Iowa has lost nearly a third of its family farms since Senator Grassley’s election to Congress. The remaining farmers face a crisis. Crop prices have fallen by more than 50 percent since 2013, with no end in sight. In fact, farmers’ debt levels are almost as high as they were prior to the farm crisis of the mid-1980s and Iowa currently has the slowest growing economy of all 50 states.
Meanwhile, a wave of mergers among the world’s agricultural giants is upending the markets for fertilizers, pesticides, and seeds. If approved, the proposed merger would result in just two companies – Monsanto-Bayer and Dow-DuPont – controlling about three-quarters of the American corn seed market. The power that these corporations would hold in the seed market is unprecedented. The corn, soybeans, and cotton markets would be considered highly concentrated under the government’s own merger guidelines.
Time and time again, studies have shown that monopolies result in less innovation, fewer choices, and higher prices for farmers and consumers. This merger does not just strengthen Monsanto’s control over the corn seed industry. It also helps them grow their dominance in other areas, like fertilizers, pesticides, and precision farming technology. Monsanto’s goal is to bundle all of these products together, sort of like how a cable company bundles internet, phone, and television.

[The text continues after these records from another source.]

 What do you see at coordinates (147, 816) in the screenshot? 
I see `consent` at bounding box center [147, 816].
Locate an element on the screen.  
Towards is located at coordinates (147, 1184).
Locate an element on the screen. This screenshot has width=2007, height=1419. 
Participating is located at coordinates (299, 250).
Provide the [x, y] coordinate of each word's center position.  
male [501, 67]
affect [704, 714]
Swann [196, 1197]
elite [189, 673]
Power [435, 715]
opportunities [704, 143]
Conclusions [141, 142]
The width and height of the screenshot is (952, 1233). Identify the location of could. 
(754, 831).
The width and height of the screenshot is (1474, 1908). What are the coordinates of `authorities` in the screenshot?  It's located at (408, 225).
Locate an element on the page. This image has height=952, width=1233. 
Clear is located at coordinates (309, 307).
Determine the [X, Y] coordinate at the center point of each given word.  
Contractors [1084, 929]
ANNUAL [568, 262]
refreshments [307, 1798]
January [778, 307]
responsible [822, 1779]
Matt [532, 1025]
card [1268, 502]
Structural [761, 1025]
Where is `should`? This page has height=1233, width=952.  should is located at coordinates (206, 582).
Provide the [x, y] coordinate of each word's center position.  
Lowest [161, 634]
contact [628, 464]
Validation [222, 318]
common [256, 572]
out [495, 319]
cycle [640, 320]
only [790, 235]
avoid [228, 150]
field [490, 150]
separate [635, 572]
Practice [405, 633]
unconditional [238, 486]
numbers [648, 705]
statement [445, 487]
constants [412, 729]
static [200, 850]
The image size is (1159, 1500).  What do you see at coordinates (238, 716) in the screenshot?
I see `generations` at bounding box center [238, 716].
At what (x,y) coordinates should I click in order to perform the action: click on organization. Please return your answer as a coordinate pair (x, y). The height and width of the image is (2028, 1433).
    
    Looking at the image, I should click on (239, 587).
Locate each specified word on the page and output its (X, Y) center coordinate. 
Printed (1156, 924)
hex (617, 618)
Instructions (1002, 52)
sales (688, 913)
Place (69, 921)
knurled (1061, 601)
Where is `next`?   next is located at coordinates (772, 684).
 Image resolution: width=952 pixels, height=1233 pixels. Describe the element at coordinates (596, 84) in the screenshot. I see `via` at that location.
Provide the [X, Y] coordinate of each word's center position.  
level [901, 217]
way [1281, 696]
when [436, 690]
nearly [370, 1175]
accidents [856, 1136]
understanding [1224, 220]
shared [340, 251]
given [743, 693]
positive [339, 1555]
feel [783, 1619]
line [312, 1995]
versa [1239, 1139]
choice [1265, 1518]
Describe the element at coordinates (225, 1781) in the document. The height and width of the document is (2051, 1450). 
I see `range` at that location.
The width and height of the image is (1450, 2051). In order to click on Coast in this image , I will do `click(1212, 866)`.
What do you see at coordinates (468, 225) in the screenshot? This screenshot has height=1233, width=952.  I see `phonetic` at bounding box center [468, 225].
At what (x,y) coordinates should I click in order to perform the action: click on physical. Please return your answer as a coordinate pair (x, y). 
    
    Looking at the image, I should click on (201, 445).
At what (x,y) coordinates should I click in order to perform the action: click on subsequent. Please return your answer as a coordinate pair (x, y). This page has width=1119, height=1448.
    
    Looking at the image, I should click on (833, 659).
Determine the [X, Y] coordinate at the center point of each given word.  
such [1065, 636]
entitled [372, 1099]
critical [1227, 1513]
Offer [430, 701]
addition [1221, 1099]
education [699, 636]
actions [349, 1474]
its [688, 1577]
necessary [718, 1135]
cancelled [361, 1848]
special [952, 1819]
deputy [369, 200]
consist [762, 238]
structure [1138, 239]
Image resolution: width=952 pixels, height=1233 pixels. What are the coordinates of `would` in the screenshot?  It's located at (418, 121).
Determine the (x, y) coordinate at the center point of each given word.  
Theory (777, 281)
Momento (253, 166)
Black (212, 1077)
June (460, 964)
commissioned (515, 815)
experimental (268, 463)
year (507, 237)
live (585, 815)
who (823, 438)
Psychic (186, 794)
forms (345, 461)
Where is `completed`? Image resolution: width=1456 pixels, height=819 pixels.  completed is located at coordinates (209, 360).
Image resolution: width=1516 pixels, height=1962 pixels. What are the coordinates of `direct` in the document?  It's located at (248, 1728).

And just like with most cable companies, the service will be shoddy and overpriced and leave farmers with no other option.
Farmers already feel this squeeze from unchecked mergers. The price of corn seed has more than doubled in the past ten years – from $51 per acre in 2006 to $102 in 2015 – as a result of similar consolidation, including Monsanto’s purchases of DeKalb and Cargill’s international seed business. If the Monsanto-Bayer merger is permitted, this problem will only intensify, further limiting farmers’ choices and making the products they need even more expensive. “To me, it looks like this consolidation wave has become a tsunami,” Grassley said in a 2016 Congressional hearing.
Roger Johnson, President of the National Farmers Union, echoed this sentiment. “Clearly, the nation’s antitrust enforcement has failed farmers and consumers,” he said at the same Congressional hearing. Let’s right this wrong. We can start restoring competition and save family farms by opposing this merger. Grassley has been silent since 2016 when he first saw this tsunami. It’s time to wake up. It’s here.